(Stored data)
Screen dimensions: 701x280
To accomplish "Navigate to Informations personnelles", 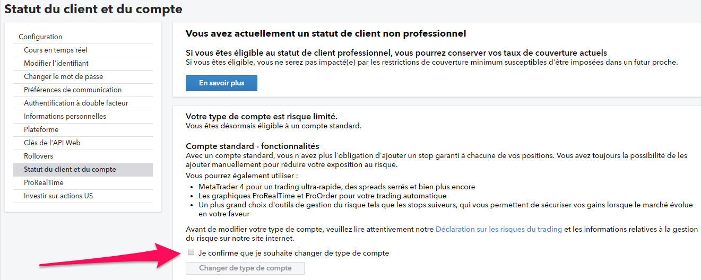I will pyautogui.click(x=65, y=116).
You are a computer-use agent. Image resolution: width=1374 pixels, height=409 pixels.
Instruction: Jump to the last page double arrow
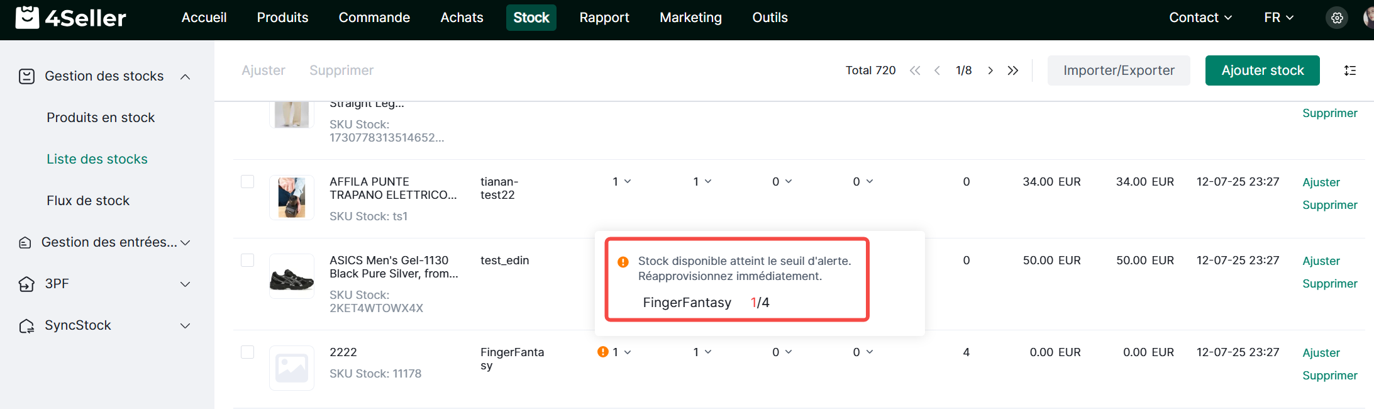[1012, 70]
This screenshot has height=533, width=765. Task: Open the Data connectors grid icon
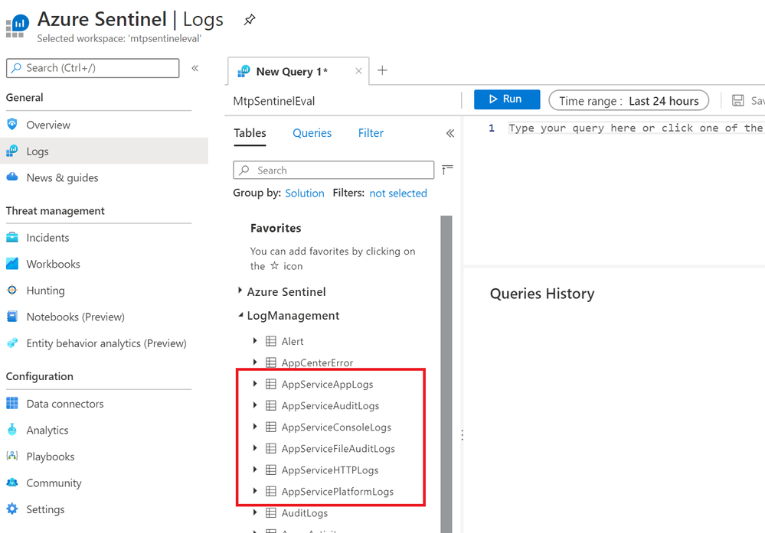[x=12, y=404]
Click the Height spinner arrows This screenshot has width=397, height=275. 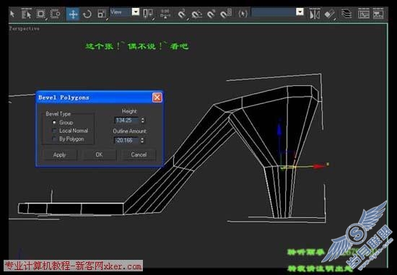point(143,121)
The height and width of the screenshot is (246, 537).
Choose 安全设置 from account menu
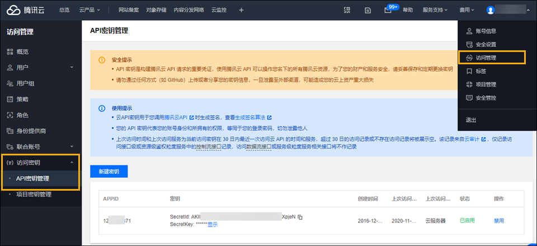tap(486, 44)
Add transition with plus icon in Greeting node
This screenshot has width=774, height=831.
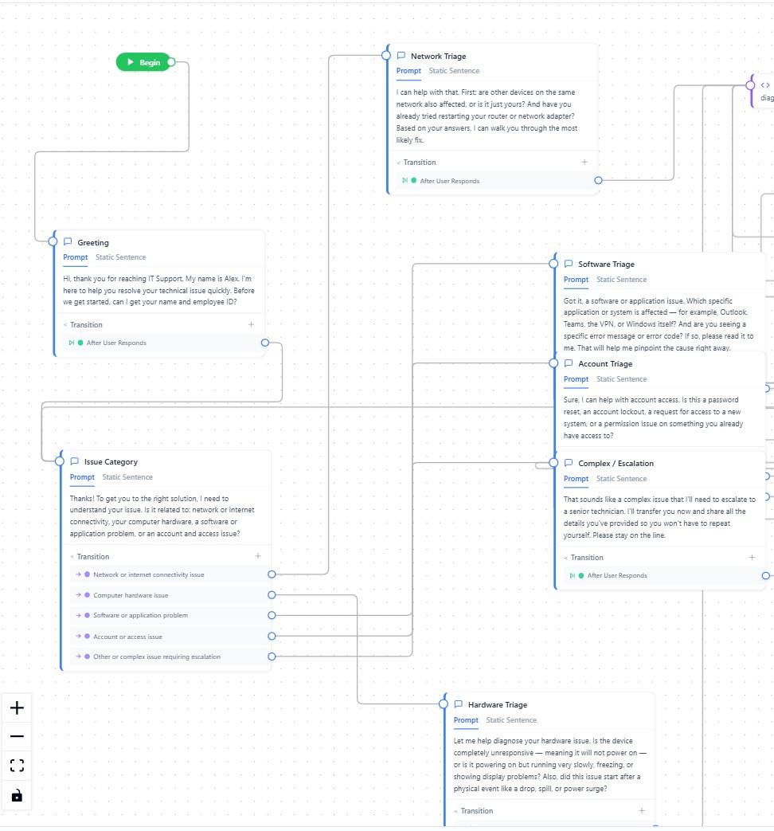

==

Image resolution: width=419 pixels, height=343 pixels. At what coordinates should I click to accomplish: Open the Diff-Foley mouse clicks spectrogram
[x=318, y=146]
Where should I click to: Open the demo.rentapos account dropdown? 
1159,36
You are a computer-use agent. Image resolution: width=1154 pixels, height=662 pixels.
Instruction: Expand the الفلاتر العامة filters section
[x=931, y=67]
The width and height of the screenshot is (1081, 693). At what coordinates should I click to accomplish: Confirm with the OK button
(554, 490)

(Your goal): Which lines above carry the string "computer"? Copy those lines.

(Written answer):
You are a computer-use agent. Image resolution: width=1374 pixels, height=409 pixels.
You are a computer-use agent. Image resolution: width=1154 pixels, height=662 pixels.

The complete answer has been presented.